** Work to complete **
Please copy out every line in the entries that includes the word "plus".

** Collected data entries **
═══
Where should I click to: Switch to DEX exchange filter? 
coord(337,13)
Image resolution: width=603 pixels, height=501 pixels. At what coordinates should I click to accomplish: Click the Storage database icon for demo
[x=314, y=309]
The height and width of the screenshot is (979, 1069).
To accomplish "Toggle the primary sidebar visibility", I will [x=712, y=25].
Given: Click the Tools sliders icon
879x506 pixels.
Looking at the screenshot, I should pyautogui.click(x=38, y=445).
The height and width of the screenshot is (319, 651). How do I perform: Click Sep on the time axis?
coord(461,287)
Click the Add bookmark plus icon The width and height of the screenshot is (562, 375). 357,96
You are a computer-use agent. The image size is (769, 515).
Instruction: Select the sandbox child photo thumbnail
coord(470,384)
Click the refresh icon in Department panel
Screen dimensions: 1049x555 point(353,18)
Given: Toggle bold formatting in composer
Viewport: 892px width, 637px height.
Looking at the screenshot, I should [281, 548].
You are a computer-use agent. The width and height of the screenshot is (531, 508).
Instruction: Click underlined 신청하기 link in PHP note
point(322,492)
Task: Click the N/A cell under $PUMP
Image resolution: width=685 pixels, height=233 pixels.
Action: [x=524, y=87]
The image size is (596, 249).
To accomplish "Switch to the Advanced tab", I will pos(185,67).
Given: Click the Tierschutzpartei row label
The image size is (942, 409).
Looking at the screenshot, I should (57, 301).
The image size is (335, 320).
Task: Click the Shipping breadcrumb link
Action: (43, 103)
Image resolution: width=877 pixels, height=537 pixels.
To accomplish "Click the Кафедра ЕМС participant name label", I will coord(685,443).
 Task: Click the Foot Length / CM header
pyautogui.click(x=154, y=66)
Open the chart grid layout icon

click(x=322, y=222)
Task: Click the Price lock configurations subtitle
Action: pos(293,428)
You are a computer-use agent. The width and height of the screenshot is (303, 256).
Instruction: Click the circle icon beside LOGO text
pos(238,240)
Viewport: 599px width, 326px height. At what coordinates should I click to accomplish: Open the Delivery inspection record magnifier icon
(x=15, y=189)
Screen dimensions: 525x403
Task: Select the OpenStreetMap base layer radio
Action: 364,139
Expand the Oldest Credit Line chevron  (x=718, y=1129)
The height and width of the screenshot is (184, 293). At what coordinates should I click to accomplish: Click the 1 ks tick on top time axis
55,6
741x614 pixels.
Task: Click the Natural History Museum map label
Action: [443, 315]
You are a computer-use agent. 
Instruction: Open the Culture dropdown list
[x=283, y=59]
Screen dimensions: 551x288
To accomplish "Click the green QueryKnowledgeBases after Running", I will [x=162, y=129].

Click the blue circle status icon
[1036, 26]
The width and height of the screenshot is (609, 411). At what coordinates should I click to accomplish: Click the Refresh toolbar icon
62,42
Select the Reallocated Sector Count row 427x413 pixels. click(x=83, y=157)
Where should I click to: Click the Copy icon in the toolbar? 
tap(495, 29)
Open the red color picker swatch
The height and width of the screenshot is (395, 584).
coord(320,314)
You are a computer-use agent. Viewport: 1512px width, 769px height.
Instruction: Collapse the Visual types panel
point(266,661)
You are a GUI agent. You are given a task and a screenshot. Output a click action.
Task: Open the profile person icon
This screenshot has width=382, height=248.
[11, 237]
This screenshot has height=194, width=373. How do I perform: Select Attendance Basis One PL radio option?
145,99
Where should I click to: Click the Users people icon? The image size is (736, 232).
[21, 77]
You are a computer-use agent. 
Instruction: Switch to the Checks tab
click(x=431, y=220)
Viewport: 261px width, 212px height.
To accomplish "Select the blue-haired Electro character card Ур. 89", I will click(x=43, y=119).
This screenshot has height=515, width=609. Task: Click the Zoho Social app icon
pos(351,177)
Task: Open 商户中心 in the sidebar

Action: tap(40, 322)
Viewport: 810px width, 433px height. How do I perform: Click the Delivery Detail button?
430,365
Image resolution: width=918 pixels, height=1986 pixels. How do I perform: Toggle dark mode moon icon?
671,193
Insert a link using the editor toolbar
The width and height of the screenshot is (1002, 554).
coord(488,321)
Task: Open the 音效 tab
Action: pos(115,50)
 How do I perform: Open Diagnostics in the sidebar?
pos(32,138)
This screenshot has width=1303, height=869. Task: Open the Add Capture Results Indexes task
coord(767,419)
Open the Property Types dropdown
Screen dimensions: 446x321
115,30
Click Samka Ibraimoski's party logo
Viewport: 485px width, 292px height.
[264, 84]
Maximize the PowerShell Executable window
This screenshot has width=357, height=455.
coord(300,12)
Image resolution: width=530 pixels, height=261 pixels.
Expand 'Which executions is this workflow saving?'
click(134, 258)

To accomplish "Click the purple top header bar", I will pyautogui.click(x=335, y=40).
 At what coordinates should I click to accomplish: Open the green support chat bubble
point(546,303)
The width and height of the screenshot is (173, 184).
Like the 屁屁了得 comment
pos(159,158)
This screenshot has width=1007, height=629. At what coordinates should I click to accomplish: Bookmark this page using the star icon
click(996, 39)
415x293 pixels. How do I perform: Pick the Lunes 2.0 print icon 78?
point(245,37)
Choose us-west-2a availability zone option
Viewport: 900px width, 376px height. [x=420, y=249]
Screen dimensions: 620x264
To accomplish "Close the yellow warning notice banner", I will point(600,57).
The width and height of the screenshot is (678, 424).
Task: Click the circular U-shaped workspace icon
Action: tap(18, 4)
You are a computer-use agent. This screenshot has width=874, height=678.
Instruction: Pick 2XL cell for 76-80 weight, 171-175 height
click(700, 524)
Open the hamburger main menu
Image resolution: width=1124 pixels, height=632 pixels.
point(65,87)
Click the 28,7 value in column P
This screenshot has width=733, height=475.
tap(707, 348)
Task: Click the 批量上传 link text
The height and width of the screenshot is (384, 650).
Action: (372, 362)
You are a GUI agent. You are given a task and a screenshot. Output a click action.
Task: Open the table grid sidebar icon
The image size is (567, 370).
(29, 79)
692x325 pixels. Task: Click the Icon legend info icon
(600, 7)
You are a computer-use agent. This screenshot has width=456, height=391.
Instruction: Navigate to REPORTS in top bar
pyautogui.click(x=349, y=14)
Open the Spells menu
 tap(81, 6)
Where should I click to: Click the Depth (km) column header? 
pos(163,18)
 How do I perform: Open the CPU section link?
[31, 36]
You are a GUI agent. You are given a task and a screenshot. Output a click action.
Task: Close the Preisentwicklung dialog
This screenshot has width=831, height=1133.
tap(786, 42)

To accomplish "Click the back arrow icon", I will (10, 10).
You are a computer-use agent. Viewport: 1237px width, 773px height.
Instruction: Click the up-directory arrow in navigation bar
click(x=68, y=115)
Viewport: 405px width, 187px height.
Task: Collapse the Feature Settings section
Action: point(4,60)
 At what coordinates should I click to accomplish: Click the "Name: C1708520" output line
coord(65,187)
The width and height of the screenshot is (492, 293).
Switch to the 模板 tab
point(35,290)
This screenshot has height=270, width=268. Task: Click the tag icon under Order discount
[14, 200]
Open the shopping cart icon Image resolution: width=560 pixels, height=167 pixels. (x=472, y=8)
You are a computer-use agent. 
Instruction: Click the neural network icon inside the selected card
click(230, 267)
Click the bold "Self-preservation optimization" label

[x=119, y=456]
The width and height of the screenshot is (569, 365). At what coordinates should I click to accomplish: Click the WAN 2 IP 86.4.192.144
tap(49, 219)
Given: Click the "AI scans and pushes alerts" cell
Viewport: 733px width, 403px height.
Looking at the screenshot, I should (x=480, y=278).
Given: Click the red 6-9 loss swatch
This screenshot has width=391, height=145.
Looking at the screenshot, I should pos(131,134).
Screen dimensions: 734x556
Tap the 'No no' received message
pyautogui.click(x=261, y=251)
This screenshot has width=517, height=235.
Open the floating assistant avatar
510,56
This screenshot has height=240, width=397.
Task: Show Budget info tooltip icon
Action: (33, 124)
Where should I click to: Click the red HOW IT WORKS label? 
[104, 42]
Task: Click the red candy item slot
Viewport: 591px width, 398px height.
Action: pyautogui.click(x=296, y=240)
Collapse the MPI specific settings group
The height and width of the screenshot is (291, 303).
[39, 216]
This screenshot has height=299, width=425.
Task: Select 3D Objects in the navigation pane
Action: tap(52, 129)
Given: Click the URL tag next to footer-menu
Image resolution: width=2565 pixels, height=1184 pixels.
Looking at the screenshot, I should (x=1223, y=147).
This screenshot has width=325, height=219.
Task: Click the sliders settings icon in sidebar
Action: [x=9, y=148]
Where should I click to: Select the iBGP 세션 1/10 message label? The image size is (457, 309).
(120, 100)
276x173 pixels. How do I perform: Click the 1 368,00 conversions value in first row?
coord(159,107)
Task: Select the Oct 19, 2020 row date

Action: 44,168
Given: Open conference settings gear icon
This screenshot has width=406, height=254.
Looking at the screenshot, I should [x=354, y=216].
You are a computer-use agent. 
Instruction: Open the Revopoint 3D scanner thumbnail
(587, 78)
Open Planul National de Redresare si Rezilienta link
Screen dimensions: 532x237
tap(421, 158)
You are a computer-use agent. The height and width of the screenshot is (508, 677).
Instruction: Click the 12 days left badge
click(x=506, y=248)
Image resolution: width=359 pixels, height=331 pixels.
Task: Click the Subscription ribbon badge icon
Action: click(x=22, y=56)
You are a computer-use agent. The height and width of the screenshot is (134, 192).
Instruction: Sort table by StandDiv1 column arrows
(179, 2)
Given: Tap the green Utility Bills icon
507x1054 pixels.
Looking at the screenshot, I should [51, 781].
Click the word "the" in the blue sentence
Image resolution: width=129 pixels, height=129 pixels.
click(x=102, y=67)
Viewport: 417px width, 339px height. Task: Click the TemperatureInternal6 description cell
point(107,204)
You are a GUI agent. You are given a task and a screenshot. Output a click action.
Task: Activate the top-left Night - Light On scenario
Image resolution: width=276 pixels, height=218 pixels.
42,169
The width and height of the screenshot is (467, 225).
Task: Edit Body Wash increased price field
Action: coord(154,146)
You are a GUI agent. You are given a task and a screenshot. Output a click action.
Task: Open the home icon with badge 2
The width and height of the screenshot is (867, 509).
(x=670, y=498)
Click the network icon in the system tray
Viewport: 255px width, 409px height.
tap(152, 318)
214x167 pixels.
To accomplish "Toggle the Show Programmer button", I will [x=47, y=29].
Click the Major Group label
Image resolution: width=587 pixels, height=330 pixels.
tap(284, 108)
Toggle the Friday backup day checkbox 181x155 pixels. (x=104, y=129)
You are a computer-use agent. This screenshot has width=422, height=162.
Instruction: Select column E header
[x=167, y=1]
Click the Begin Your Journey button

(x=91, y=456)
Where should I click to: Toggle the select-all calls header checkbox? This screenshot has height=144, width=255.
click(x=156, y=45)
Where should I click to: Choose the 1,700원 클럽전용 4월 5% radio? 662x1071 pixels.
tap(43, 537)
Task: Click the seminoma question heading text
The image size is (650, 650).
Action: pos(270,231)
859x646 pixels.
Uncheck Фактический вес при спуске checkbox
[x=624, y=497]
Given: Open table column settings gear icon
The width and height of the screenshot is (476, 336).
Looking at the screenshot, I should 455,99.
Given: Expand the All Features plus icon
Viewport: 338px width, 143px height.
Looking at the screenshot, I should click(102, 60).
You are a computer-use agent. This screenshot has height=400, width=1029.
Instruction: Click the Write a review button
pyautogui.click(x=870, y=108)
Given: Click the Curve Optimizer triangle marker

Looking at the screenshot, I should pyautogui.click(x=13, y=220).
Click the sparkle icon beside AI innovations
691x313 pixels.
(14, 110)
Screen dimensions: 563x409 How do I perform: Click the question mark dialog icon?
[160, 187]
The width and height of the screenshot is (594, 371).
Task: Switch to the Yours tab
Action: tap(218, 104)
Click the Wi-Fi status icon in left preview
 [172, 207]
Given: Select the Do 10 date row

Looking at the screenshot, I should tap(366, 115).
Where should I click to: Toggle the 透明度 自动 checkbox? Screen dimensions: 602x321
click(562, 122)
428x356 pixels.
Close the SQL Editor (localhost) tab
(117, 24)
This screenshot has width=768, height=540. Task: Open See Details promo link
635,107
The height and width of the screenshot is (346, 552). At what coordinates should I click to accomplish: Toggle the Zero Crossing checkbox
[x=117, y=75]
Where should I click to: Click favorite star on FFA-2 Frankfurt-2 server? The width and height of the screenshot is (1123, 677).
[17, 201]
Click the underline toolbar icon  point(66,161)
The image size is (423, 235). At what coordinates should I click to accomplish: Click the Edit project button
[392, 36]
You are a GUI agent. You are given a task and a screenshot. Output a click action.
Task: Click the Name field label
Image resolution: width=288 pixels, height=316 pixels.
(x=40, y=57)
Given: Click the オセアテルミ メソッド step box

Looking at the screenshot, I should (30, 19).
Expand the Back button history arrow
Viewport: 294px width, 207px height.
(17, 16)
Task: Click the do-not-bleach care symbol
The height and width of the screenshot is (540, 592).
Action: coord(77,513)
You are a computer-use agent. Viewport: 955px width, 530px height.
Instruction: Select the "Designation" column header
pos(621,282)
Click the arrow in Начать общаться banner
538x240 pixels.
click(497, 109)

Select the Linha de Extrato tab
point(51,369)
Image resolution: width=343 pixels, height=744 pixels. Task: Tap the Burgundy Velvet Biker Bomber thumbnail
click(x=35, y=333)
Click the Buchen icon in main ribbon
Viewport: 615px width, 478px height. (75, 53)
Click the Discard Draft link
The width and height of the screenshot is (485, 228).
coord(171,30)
═══
** Worked solution **
Click the Add bookmark plus icon The width and height of the screenshot is (562, 375). 357,96
Given: Expand the All Features plus icon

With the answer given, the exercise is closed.